Gilliam, of course, merely marches to a different drummer. When it comes to Oliver Stone, we edge delicately into the realm of “barking mad.” He won an Oscar for writing the screenplay to Midnight Express, the tender, heartfelt story of an American drug smuggler caught and imprisoned in Turkey. I won’t go too deeply into the details except to say that you should never ever ever get caught smuggling drugs in Turkey. Midnight Express opened today in 1978.

I wouldn’t call Stanley Tucci a filmmaking eccentric, but a passion project like Big Night doesn’t come along every day. He co-wrote, co-directed (with fellow thespian Campbell Scott) and co-starred in the film, about a failing restaurant run by two brothers whose devotion to great food can’t drum up the customers they need.  If you’re looking for culinary porn, this is the movie for you. It opened today in 1996.

We’ll close with Cat on a Hot Tin Roof, the ubiquitous Tennessee Williams play sbrought to the screen by director Richard Brooks. Paul Newman and Elizabeth Taylor play a feuding couple who arrive in Mississippi to celebrate the birthday of her father “Big Daddy” (Burl Ives). The usual cocktail of psychological torment and overheated Southern Gothic ensues. Cat on a Hot Tin Roof opened today in 1958.


Today in Movie History: June 22

It’s a close call for the top spot today — there’s some big ones — but we’re going to go with Kermit and the gang making their feature film debut with  The Muppet Movie. The irreplaceable Jim Henson turned directing duties over to James Frawley, but the former’s fingerprints are all over it, bolstered by brilliant songs from Paul Williams and backed by his unbelievable troupe of puppeteers. It remains every inch the sweet, magical, iconoclastic statement the Muppets deserve. Time hasn’t dimmed it one iota, and when people talk about the greatest family movies ever made, this one invariably creeps into the conversation. if you need a break from the bumper crop of real world horrors this summer, the little green frog dude has got your back. It opened today in 1979.

Disney has a few family classics of its own, not the least of which is Who Framed Roger Rabbit?, Robert Zemeckis’s gloriously clever take on a Hollywood where animated characters live and work among flesh-and-blood humans. It works brilliantly not only as a unique summer blockbuster, but as a wondrous parody of film noir, a gentle poke at the filmmaking industry, and even a quiet statement about the nature of prejudice, all topped by one of the best performances of Bob Hoskins’ career. It opened 30 years ago today in 1988.

For more classic Disney, we find Lady and The Tramp: landing right in the middle of the company’s 1950s heyday and scoring a huge hit for the Mouse in the process. It’s not quite as beloved as the likes of Snow White or Pinocchio, but the gorgeously animated tale of love between a pampered spaniel and a back-alley mutt still brings honored to the vaunted studio.
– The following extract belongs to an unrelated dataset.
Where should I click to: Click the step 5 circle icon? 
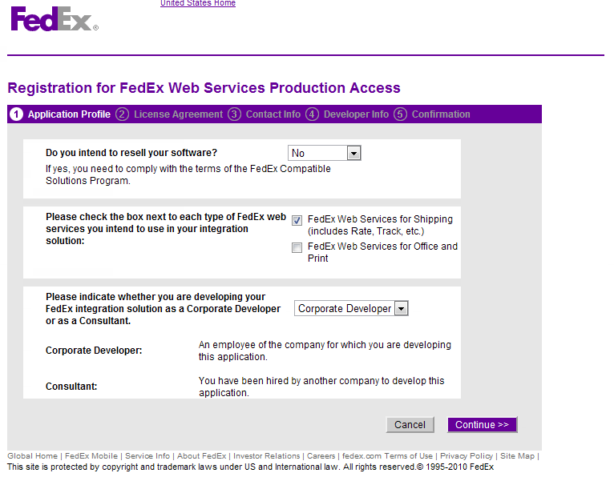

It opened today in 1955.

Elizabeth Taylor and Richard Burton movies remain guilty pleasures for this column, especially when their nuclear chemistry turns into a meltdown. Case in point: Mike Nichol’s Who’s Afraid of Virginia Woolf?, charting the disintegration of a middle-aged couple over a long booze-filled evening. Considered shocking at the time, it’s lost little of that power thanks in no small part to the two leads whose love-hate relationship have become the stuff of legend. It opened today in 1966.

Oh, okay, we’ll include The Fast and the Furious too. Good? No. Not even close. But it clearly grabbed a hold of something — spawning a franchise that shows now signs of slowing down decades later — and the risible hyper-masculinity takes itself WAY too seriously in this initial effort (something the sequels eventually figured out), there’s no denying that the stunt and chase scenes are worthy of attention. It opened today in 2001. Vroom-vroom!



Today in Movie History: June 12

It’s a big day for movie releases today, but there’s no doubt which one leads the list. Action and adventure have been a part of the movies since the Lumiere brothers sent audiences diving for cover with the approach of a moving train. We’ve seen some amazing entries in the genre over the ensuing 120 years, but none of them — not a single one — can touch the magic that Steven Spielberg, George Lucas and Harrison Ford created with one battered fedora. There may be more “important” movies, there may be more profound movies, there may be movies that challenge our perceptions more handily or stretch the medium in more creative ways. But if you can’t love this one, you have no business loving movies at all. The one and only Raiders of the Lost Ark opened today in 1981.

Of the other five entries today, the one that comes closest to Raiders in terms of stature is Rosemary’s Baby, Roman Polanski’s celebrated horror movie about a nice young lady and the Satanists living next door to her. Frankly, I find the movie ridiculous and I suspect Polanski does too, but there’s no arguing with the skill on display, or the film’s status as one of the pillars of the genre. And Polanski’s eternal notion of innocence betrayed certainly finds fertile ground in the overheated material. Rosemary’s Baby opened 50 years ago today in 1968.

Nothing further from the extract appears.